The consolidated financial statements include the accounts of the
Company and its wholly-owned subsidiaries. All significant intercompany accounts
and transactions have been eliminated in consolidation. Certain
reclassifications have been made to prior year amounts in order to conform to
the current presentation.
The financial statements should be read in conjunction with the audited
financial statements included in the Company's Annual Report to Shareholders for
the year ended December 31, 1995.
The Company uses a thirteen week quarter for quarterly financial
reporting. For ease of presentation, the accompanying quarterly financial
statements have been shown as ending on the last day of the calendar quarter.

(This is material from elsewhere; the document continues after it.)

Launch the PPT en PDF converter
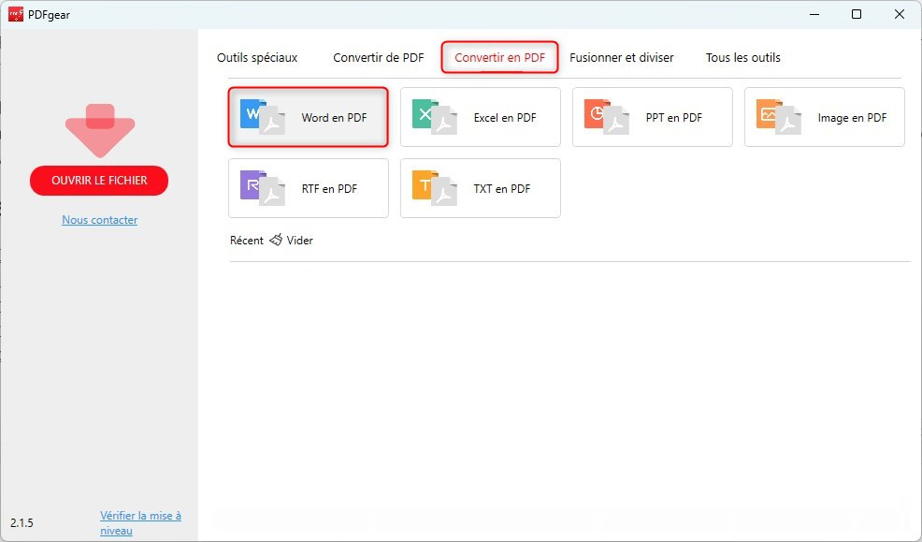 pyautogui.click(x=652, y=116)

The results of operations for the three months ended March 31, 1996,
are not necessarily indicative of results that may be expected for the entire
year ending December 29, 1996.
2. Inventories
Inventories consist of the following:
<TABLE>
<CAPTION>
Mar. 31, Dec. 31,
1996 1995
----------- -----------
<S> <C> <C>
Inventories:
Purchased parts and raw materials............................... $ 1,377 $ 1,357
Work-in-process................................................. 16,925 18,326
Finished goods.................................................. 6,789 8,043
----------- -----------
$ 25,091 $ 27,726
=========== ===========
</TABLE>
Inventories are stated at the lower of cost (first-in, first-out) or
market (net realizable value). Given the volatility of the market for the
Company's products, the Company makes inventory provisions for potentially
excess and obsolete inventory based on backlog and forecast demand. However,
such backlog demand is subject to revisions, cancellations, and rescheduling.

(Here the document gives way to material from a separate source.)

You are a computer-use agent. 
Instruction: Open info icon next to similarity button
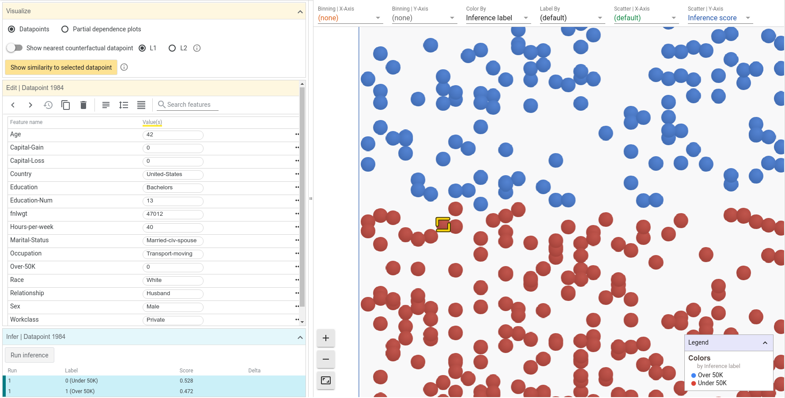124,67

Actual demand will inevitably differ from such backlog and forecast demand, and
such differences may be material to the financial statements. Excess inventory
increases handling costs and the risk of obsolescence, is a non-productive use
of capital resources, and delays realization of the price and performance
benefits associated with more advanced manufacturing processes.
3. Provision for Taxes
The Company's effective tax rate for the three months ended March 31,
1996, was 37.5%. This rate is based on the estimated annual tax rate complying
with Statement of Financial Accounting Standards No. 109, "Accounting for Income
Taxes." This rate differs from the federal statutory rate due primarily to state
income taxes (net of federal benefit) and recognition of certain deferred tax
assets subject to valuation allowances as of December 31, 1995.
4. Earnings Per Share
Earnings per common and common equivalent share as presented on the
face of the statements of income represent primary earnings per share. Dual
presentation of primary and fully diluted earnings per share has not been made
because the differences are insignificant.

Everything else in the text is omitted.